Se lo llevaron. Aun con la puerta cerrada, seguíanse oyendo sus lamentos. Hubo un largo silencio que rompió Samuel Alvar:
—¿Desde cuándo está así?
—Lleva en este estado dieciocho días… salvo los que le he hecho pasar dormido. Al despertar reemprende su delirio en el punto mismo en que lo dejó. Hemos comparado sus ochenta y seis cuadernos: los signos y grafismos de sus páginas son todos rigurosamente iguales, sin variar una raíz cúbica o la coma de un decimal. Se consultó con un matemático si aquello tenía sentido y respondió que no. Eran operaciones encadenadas en las que números de veinte o más cifras, con otros tantos decimales, se multiplicaban, dividían, elevaban a una potencia y se restaban o sumaban a la raíz cúbica de otra cifra de múltiples guarismos, todo ello sin concierto y sin llegar a ningún resultado.
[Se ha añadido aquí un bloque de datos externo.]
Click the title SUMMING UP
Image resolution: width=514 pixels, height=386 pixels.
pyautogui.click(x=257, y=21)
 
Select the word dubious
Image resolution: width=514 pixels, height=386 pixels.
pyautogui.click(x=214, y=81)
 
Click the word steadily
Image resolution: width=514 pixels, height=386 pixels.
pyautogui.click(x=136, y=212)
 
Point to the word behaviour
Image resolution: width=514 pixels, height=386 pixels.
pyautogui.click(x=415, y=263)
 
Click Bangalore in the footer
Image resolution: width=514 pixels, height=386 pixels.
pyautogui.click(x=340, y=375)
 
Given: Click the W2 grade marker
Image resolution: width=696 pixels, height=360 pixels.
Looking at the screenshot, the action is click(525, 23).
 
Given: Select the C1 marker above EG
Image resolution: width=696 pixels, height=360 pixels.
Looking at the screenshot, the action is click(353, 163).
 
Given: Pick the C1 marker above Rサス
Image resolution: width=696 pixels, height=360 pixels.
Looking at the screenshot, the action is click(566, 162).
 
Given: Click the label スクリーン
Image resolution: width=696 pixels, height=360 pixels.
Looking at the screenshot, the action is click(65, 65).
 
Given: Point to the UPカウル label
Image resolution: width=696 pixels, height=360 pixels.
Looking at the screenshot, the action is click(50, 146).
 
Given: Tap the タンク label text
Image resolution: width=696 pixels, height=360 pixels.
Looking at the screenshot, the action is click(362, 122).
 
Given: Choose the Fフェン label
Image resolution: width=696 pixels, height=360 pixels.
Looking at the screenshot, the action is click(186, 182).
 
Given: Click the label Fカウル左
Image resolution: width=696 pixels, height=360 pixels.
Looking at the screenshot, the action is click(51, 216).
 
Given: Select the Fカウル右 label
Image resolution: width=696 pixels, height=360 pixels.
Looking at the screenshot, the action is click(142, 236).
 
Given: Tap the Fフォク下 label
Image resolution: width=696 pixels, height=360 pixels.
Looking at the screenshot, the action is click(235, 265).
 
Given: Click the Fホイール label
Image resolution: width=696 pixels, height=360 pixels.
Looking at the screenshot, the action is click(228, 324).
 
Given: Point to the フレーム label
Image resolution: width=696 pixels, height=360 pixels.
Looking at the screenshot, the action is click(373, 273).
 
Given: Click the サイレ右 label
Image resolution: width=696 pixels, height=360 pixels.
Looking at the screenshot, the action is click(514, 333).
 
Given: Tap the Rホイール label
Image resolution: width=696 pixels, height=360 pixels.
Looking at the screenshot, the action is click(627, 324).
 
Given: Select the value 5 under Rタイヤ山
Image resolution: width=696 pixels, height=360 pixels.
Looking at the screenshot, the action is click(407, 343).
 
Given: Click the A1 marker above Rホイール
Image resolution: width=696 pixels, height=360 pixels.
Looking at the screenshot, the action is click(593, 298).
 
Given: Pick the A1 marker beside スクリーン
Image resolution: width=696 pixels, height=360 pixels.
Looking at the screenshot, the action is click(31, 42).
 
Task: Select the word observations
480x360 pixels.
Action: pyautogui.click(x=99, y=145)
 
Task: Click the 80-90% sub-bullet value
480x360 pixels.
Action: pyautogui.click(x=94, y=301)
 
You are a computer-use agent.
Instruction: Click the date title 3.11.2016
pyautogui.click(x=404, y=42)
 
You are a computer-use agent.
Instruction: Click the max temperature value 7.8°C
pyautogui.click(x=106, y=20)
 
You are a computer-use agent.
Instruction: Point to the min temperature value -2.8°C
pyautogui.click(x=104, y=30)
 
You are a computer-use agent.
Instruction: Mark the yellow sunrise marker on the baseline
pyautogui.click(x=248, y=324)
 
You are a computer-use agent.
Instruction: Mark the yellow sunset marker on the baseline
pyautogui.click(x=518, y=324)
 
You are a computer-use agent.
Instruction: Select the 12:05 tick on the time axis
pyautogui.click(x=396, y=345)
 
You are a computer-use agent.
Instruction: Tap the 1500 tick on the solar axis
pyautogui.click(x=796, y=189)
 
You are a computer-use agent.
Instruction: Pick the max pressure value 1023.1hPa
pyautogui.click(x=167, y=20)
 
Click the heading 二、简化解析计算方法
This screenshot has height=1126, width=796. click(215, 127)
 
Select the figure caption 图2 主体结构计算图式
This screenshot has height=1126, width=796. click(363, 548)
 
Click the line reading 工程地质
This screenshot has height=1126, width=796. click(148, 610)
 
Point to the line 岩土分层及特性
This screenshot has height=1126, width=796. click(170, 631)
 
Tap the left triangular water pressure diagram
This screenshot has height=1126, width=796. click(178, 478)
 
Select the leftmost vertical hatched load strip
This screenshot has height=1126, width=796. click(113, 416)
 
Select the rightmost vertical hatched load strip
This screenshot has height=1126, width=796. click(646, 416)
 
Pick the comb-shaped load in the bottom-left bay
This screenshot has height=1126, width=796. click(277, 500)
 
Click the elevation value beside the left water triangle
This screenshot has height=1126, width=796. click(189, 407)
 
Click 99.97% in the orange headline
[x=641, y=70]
»La totalidad de sus cuadernos, salvo el último, llegaban a la mitad de la página 102, donde bruscamente el cálculo quedaba interrumpido.
—¿Y en el último?
—En el último, tras la última cifra se leía: «… igual a… EL JUEVES COMIENZA LA RECESION DE LAS GALAXIAS». ¡Su cálculo había terminado!
—¿Qué opinas, César?
—No hay duda —dijo éste— de que nos encontramos ante un caso de una bouffé delirante en un enfermo crónico, y que no ha respondido a los psicofármacos que se le han aplicado. Creo que procede, ¡y con urgencia!, el electroshock.
—Creo lo mismo —dijo Salvador Sobrino.
El director ordenó:
—Doctora Bernardos: haga usted el estudio somático de Zapatero, para ver si el electroshock es todavía posible. Sólo después tomaremos una decisión.
Se pusieron todos en pie. Rosellini bostezó discretamente.
—¡Un momento, un momento, señores! —exclamó el director—. ¡No hemos terminado! ¡Yo también tengo una enferma que presentar!
César Arellano frunció la frente. Su ceño era de disgusto. No de sorpresa. El director prosiguió:
—Ruipérez; hazme el favor de avisar, a quien esté de guardia en la antesala, que le diga a la señora de Almenara que puede pasar.